As I mentioned, two women who should have been at Muskoka Pride reached out to me to vent their disquiet over Clement’s attendance as well as the presence of uniformed police officers at our local pride event. I would come up short if I tried to describe how deeply their absence was felt. And that was just two women who know me well enough to share their concerns. I don’t have numbers of how many members of our community remained home because of uniformed police presence or that of known abusers, the names of whom circulate like reusable grocery bags among us.

Lest we forget our herstory, Pride began not as a celebration of our diversity, but as a protest against police brutality. On a summer night in 1969, decades of violence enacted by police against members of the gay community culminated in the Stonewall uprising, with Stormé DeLarverie, a butch lesbian, attributed with its incitation after being assaulted by police and then arrested. Her rallying cry: “Why don’t you do something?”

In case we falsely rest hope in the idea that liberation precedes us and that the past is past, consider the lack of police motivation to resolve the cases of gay men routinely slaughtered by Bruce McArthur.  Our community raised the alarm from the first days of missing men, ignored until the most recent two murders in 2017 were too obvious to dismiss—there are possible cold case victims dating backing to the 1970s.

These realities live at the forefront of my mind when I invoke Stormé’s call to action in considering the needs of my community. Marginalized because of sexuality, gender expression or lack thereof, vulnerable due to an only recently abated history of oppression, and often experiencing individual traumas, many members of the LGBT community are oppressed on a variety of axes, a theory known as intersectionality. For example, a lesbian woman of colour is oppressed because of her sex, her sexuality, her racialized status, possibly her class status, and possibly her non-conformity to gender roles.

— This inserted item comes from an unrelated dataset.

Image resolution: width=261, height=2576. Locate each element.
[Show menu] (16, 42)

When I balance her needs against the needs of an upper-class straight male, it’s time that she came out on top.

Am I saying that straight men shouldn’t be welcome at Pride? No—because I think there is a place for allies to use their power and privilege to uplift the voices of those lacking said unearned gifts. But do I believe that straight men and other heterosexual people or indeed those with privilege like myself as a white person have a responsibility to, as Stormé reproached, Do Something?

Yes.

So here’s me, using one of the avenues I’ve been granted, to ask that those accused of any type of sexual abuse or misconduct refrain from attending Pride. For want of a true ‘safe space’, Pride is so very close to what we need to heal as a community from relentless othering in a society that’s enforced a hierarchy we cannot ascend by virtue of being the amazing people we are. Here’s the thing, though—it may be too much to ask that these people stay home. Pride is playful, loving, welcoming, and a fabulous photo op—it must be hard to resist.

My secondary plea, then, is to the rest of you. Do something. Educate yourselves on LGBT issues. Understand why straight people don’t get a march (here’s a hint—you march down the street hand-in-hand with your partner every day without clenching their hand when someone looks at you a little off and having to silently decide between being safe and being Proud). Understand why uniformed police are, to put it politely, problematic at Pride events. Understand why brandishing rainbow colours does not alone make you an ally unless you wear that rainbow every single day to every single call—otherwise, understand it’s just marketing. No different than vodka brands or banks.

Not every member of my community agrees with me, by the way. I welcome differing opinions because I’m not about silencing anyone. However, those with more privilege simply speak louder. That’s the nature of the beast—privilege is a microphone. So I cup my hands around my mouth and shout—because I remember Stormé, and I remember my friends who remained at home, and I know what I have to do.

 

Note: I use the acronym LGBT because it’s what I came out into—there are countless ways of describing the “pride community” and this is mine.